═════ DATA FOR THIS EXERCISE ═════

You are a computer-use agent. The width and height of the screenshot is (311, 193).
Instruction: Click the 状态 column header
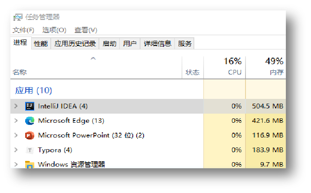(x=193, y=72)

═════
═════ DATA FOR THIS EXERCISE ═════

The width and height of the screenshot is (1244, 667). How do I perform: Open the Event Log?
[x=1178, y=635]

═════

◆ **WRITTEN PROBLEM**
Write out the material word for word, beginning with the line that contains "The width and height of the screenshot is (1244, 667)." and continuing through the line that contains "[x=1178, y=635]".

◆ **FINISHED EXERCISE**
The width and height of the screenshot is (1244, 667). How do I perform: Open the Event Log?
[x=1178, y=635]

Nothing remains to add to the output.